Task prompt:
Rescale the data below by reproducing every line in full. Multiply each coordinate in the answers by 2.15 and round it to the nearest whole number, rounding halves up, while leaving all other numbers unchanged and omitting the pictures.

****

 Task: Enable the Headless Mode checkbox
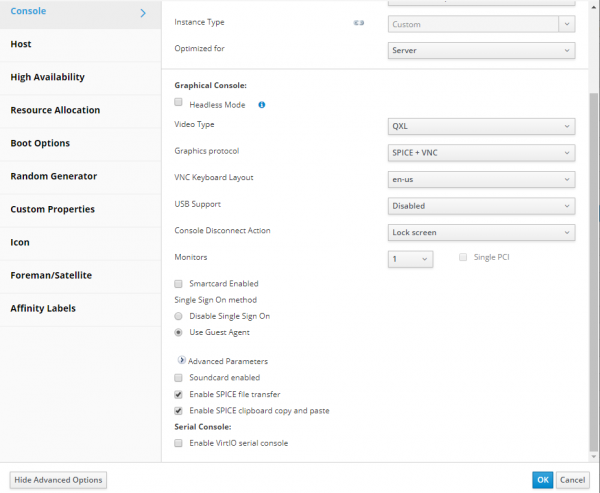click(x=179, y=103)
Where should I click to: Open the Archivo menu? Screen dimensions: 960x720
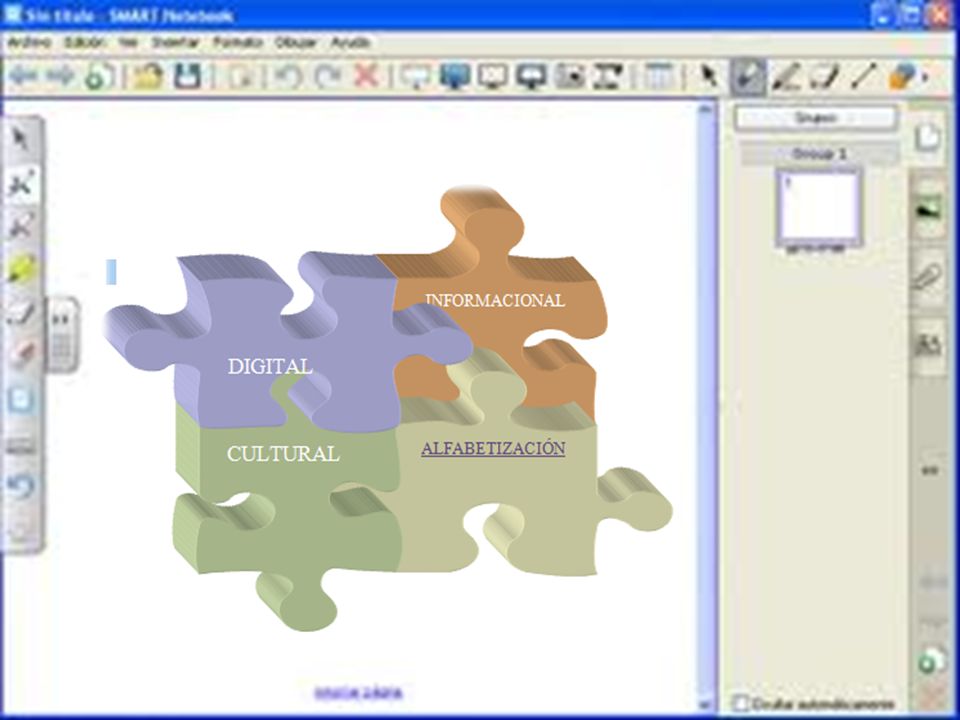pyautogui.click(x=29, y=42)

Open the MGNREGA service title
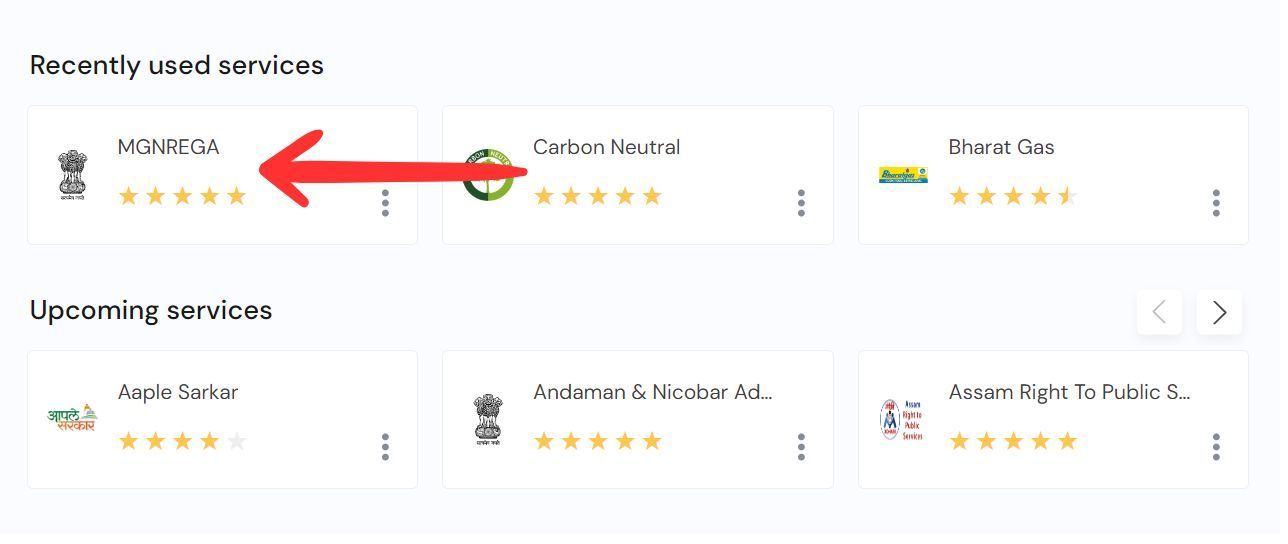tap(168, 147)
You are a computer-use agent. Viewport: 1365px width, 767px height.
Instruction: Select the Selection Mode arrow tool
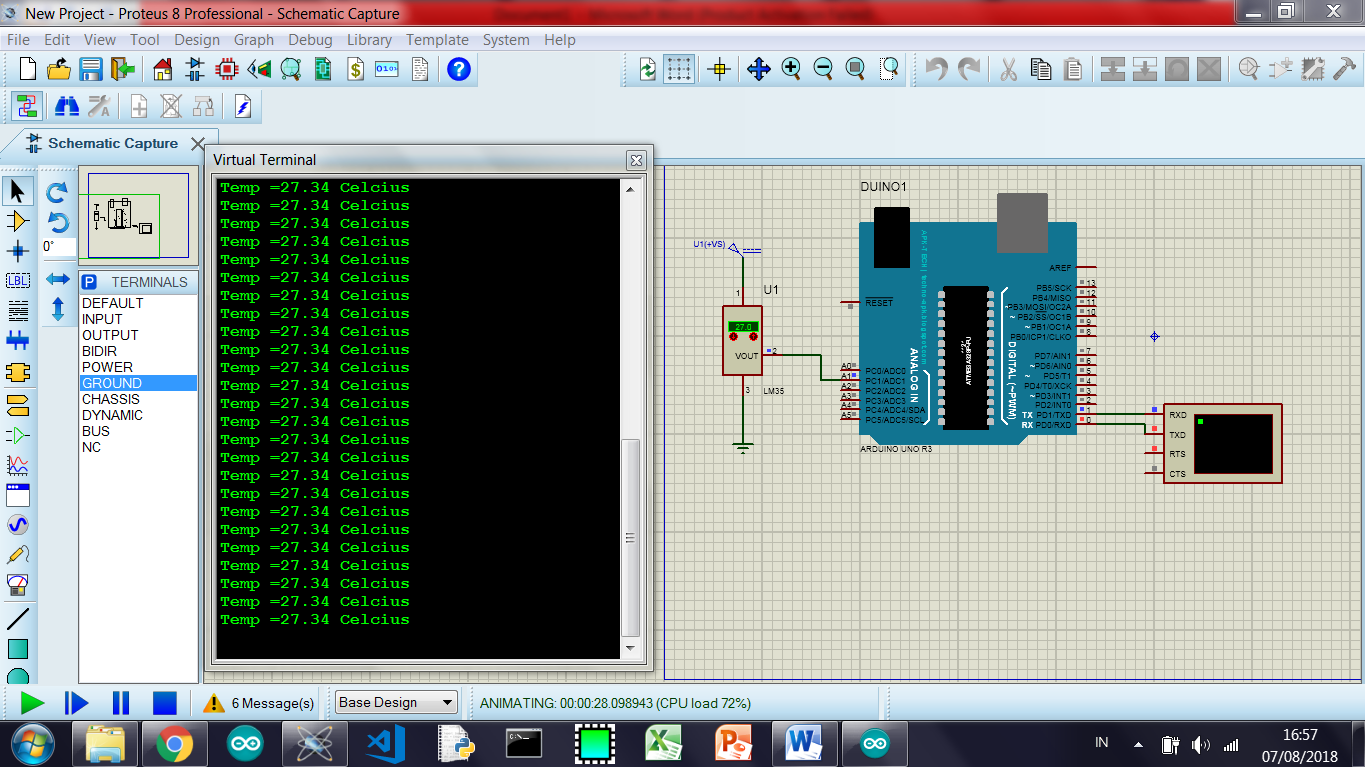(18, 188)
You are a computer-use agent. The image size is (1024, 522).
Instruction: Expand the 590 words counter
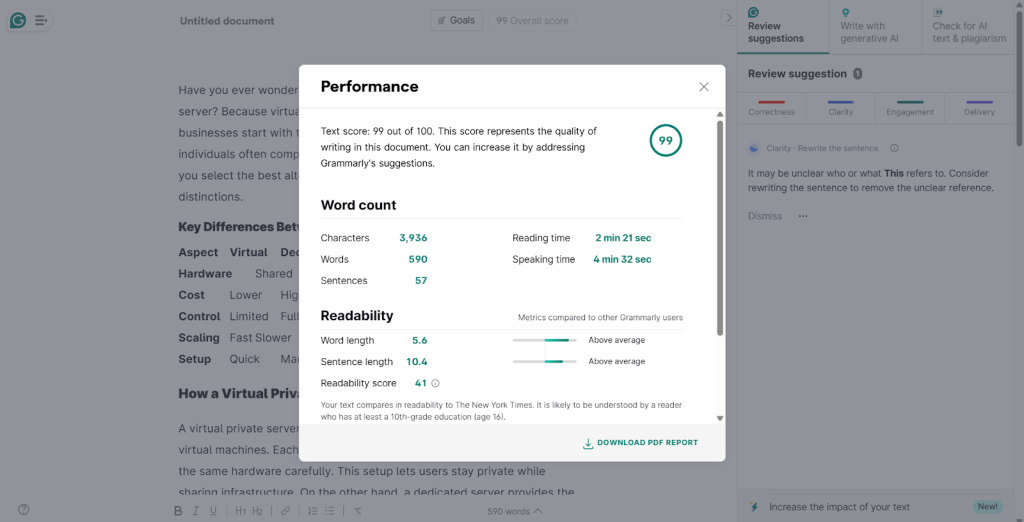pyautogui.click(x=515, y=511)
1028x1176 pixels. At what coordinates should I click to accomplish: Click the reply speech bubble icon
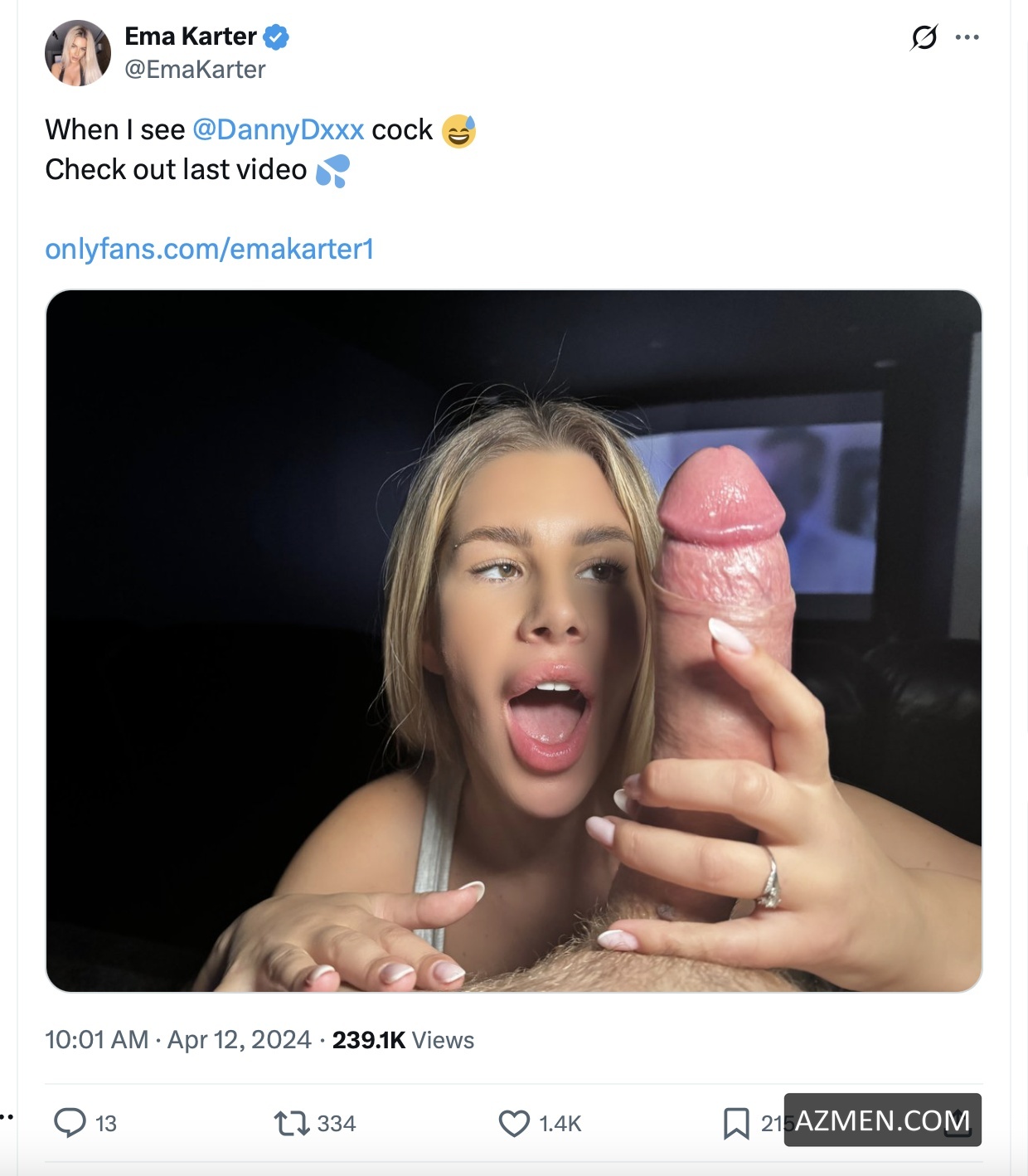70,1123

****

Solution to this problem:
 Task: Enable the Headless Mode checkbox
click(x=385, y=221)
Where should I click to: Open the Archivo menu? Screen dimensions: 960x720
pyautogui.click(x=62, y=90)

Open the MGNREGA service title
tap(361, 316)
You are a computer-use agent. Viewport: 1365px width, 767px height.
Instruction: Select the Selection Mode arrow tool
(39, 404)
You are a computer-use agent. The image size is (1024, 522).
Instruction: Expand the 590 words counter
pyautogui.click(x=1107, y=1099)
1028x1176 pixels. At what coordinates should I click to accomplish: Click the reply speech bubble icon
151,2414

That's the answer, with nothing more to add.